- **Your task**: Pull out every line of text in the items below, copying each one word for word. Leave the pictures out of your answer.

Entries drawn from a collection:
◇ ◇ ◇ ◇ ◇ ◇ ◇

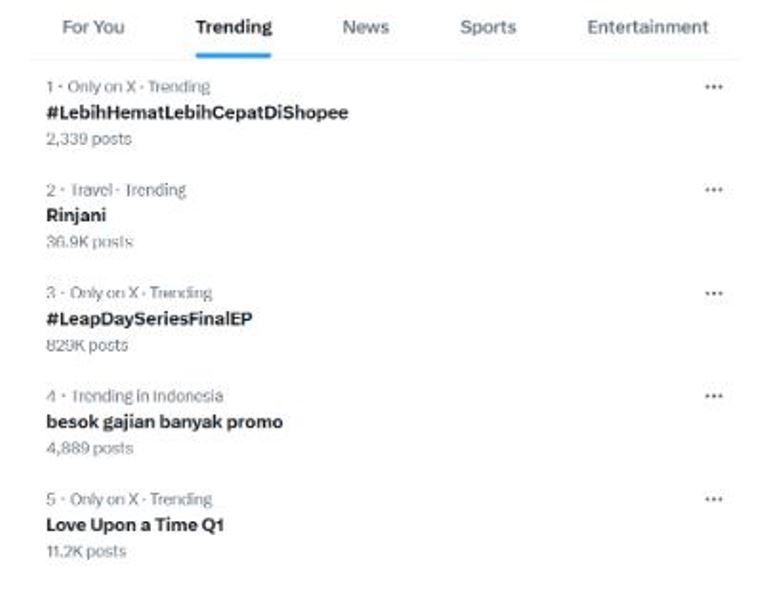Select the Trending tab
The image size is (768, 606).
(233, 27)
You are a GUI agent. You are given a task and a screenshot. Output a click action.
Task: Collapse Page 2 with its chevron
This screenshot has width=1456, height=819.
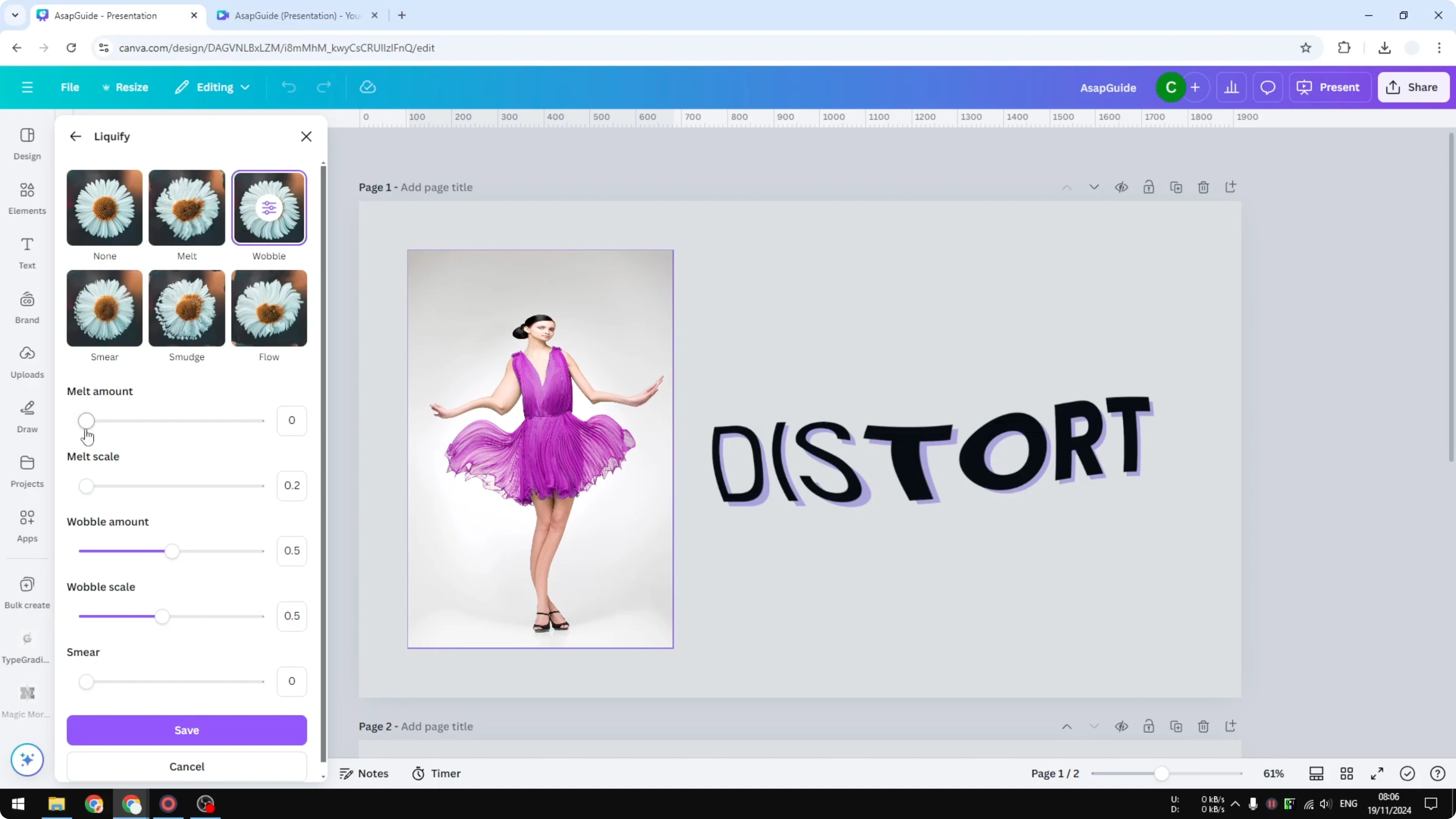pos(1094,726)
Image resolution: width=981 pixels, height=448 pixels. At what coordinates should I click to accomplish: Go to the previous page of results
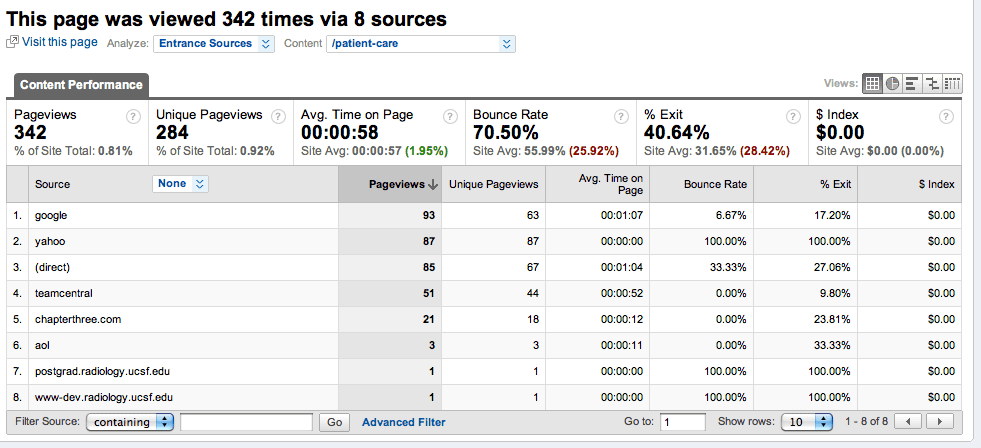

◇ ◇ ◇ ◇ ◇ ◇ ◇

- **Correct output**:
Select the Trending tab
The image size is (768, 606).
(233, 27)
You are a GUI agent. You are given a task and a screenshot. Output a click action.
Task: Collapse Page 2 with its chevron
This screenshot has width=1456, height=819.
pos(1094,726)
Image resolution: width=981 pixels, height=448 pixels. At what coordinates should I click to accomplish: Go to the previous page of results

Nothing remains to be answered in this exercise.